Opinions of Wednesday, 9 September 2015

Columnist: Daily Guide

Nana Akufo Addo’s counsel to NPP colleagues laudable

Opinion Opinion

Nana Akufo Addo’s good counsel to his colleagues in the New Patriotic Party (NPP) to steer away from the temptation to engage in airwave polemics is auspicious.

We wish same could be extended to the other political parties so we can maintain some decency in our politics, which for now is anything but appealing and decorous.

It is such cacophonous engagements on the airwaves which put off many a fine gentleman from offering themselves to serve the country in the political realm.

The daily regimen of verbal war of attrition gives a semblance of political chaos in the country. Strangers listening to our airwaves on their first morning would swear there is a looming war and could be arranging for their departure with the next available flight.

When there is this picture of disharmony among us as people belonging to the same country ideally seeking the progress of the motherland, we are constrained to describe ourselves as far from understanding what politics is all about.

Unfortunately, even within the same political parties people tend to disagree with each other in the vilest fashion. In the event of venting their frustrations, some of them choosing the airwaves end up washing their dirty linen in the public and casting their parties in bad light.

When the rank and file engages in such destructive acts they can be pardoned. Not so when the defaulters are those elected to manage their parties to serve as vehicles through which alternative programmes can be fashioned out and presented so the people can make informed decisions as to which to choose from.

At a time when the two main political parties are preparing themselves for the next presidential and parliamentary elections, what the electorate want to know is how each of them seeks to change their lot.

Governance should be good and not the contrary. Unfortunately, we have been enmeshed in a dose of bad governance – a situation which end can only come when the people make a choice that can usher a better alternative to the status quo.

The political laws of the country are intended to ensure that such groupings share same ideals and nurse the ultimate goal of assuming political power.

What these laws cannot prevent is the unleashing on the political parties dangerous and devious persons who hide their true selves and motives when they go seeking the offices they eventually get through deception.

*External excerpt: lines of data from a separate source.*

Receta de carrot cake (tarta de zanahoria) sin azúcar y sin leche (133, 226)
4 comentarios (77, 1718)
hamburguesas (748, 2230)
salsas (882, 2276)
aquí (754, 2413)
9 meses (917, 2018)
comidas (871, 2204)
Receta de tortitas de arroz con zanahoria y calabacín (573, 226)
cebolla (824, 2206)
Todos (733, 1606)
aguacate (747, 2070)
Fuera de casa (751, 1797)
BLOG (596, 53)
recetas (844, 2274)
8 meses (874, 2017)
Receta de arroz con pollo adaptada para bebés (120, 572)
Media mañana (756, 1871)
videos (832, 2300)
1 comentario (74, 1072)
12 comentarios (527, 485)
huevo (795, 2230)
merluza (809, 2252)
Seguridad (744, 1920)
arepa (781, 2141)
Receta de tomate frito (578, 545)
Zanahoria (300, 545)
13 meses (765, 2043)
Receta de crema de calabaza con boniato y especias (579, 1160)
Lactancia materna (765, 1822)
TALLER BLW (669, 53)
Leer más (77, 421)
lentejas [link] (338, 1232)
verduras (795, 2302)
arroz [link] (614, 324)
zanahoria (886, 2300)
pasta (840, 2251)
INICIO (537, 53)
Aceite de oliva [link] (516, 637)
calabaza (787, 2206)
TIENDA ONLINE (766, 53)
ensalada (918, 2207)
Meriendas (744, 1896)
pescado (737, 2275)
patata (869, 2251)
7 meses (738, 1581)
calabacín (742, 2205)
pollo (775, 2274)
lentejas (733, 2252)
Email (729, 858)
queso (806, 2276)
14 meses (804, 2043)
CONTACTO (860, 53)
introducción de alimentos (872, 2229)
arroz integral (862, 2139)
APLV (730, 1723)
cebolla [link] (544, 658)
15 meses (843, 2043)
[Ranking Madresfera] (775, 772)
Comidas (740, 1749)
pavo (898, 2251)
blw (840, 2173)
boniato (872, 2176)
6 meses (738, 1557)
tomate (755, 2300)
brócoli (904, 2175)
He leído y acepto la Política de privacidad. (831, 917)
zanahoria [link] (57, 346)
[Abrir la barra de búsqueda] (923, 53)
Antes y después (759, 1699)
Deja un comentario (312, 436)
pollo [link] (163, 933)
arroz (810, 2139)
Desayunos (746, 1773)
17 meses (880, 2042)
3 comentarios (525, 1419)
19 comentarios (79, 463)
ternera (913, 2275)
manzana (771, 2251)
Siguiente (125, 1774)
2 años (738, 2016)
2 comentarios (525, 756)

The New Patriotic Party (NPP) is currently enmeshed in such ado and being a major vehicle for the formation of a future government, the need to clear it of such mischievous characters should not be overlooked.

It is not for nothing that political laws of every country worth their mettle are fashioned out to stop charlatans with devious agenda from ascending critical positions in parties – these groupings being the sources of presidents and their ministers alongside other appointees whose stewardship would define the quality of governance.

Those who can sell their political parties for a pittance after swearing oaths of allegiance are political misfits, indeed quislings, and therefore unworthy of deference and acceptability in the comity of the decent.